Надо отдыхать, лечиться, преодолевать недуг и душевный упадок. Он внушал себе эту мысль. Он уговаривал себя. Да и письма Карташева о том же: всеми силами, духовными и физическими, надо пережить Сталиных, Молотовых, Кагановичей, всех убийц, всех едящих и пьющих с ними. Надо, но… очень слаб. Однажды во время гулянья его потянуло в пропасть. Произошло это исподволь, во время головокружения. Возможно, сказался сильный астигматизм.
Воздух Булони, куда Шмелевы вернулись осенью, теперь казался невыносимым. Где та земля обетованная?.. Он бы поехал в Югославию, как он говорил — к сербушкам, там у него есть читатели. Но там у него нет близкого человека. Близкий человек в Германии, но в Германии близкому человеку жить стало опасно. Осенью 1934 года Ильин, профессор Русского научного института в Берлине, был уволен нацистами с работы, поскольку отказался преподавать по их программе. Обвинили его и в том, что он не поддерживал планов об отделении Украины (этому вопросу были посвящены и допросы Ильина в гестапо), что не насаждал идеологии нацистов среди эмиграции, что не вел среди студентов антисемитскую пропаганду. Ильин, действительно, полагал, что антисемитизм вреден и для России, и для эмиграции. После обвинений и таскания по допросам ему, под угрозой концлагеря, запретили вести политическую деятельность.
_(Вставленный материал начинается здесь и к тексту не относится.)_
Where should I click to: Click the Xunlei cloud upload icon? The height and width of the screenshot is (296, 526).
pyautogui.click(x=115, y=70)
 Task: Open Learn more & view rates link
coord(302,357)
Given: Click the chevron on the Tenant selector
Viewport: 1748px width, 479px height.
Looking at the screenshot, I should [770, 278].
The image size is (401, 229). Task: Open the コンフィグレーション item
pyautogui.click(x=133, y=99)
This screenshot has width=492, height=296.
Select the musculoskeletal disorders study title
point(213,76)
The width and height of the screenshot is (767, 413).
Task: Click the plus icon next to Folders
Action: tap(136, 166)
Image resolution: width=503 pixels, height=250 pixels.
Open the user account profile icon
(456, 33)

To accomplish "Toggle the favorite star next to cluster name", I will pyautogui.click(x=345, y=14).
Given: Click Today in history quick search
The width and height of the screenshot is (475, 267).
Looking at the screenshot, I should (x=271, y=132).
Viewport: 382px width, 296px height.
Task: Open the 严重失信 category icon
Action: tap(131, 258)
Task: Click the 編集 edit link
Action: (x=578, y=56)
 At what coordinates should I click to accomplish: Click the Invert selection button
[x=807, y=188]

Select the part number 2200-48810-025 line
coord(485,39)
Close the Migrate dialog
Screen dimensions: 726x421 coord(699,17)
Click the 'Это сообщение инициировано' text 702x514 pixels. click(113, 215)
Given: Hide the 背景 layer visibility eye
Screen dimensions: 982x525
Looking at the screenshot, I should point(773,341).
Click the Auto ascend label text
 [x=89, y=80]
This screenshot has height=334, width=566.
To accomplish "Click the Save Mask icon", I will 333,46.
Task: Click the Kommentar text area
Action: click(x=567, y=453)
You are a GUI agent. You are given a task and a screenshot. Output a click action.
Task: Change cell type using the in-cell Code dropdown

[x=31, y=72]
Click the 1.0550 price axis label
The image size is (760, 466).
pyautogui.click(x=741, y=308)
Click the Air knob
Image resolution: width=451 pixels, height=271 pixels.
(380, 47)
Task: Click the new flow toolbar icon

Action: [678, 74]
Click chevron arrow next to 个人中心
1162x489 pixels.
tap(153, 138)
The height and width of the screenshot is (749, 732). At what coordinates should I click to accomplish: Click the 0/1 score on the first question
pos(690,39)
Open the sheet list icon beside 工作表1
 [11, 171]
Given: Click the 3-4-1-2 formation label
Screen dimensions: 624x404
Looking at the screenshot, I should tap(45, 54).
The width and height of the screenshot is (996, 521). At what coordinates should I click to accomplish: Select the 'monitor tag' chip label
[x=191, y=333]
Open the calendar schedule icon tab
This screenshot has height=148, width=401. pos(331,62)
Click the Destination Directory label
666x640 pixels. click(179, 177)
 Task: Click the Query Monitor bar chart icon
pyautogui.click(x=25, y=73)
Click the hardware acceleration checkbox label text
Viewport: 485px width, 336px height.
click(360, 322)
И ужасное положение Ильина, и убийство в Марселе югославского короля Александра I Карагеоргиевича повергли Шмелева в отчаяние. Вновь он терял силы для сопротивления, вновь рушилась вера, вновь почувствовал опустошенность, вновь решил, что мир брошен, что всё во власти случая и злой человеческой воли. Действительно, на свете счастья нет, но нет и покоя и воли. Он даже не мог читать Евангелие.
Не стремясь, как писал Пушкин, себе присвоить ум чужой, он принялся искать спасение, новые силы и новые жизненные смыслы и у Шекспира, и в мифологии, у Геродота… все-таки лучше мифология, но только не вопросы о жизни и смерти у мыслителей… В ноябре он попросил совета у Ильина: что почитать, чтобы напитало душу? Так и писал: «Лучше Гомера — не знаю. Евангелие — не могу, сейчас не могу. Хорошую старую книгу»[436]. Он вспомнил о Гете и перечитал «Фауста», но оказалось, что все наивно, все о малом: «А Фауст — дурак — пустышка! Болтун! А Мефистофель — жалкий „Приготовишка“!»[437]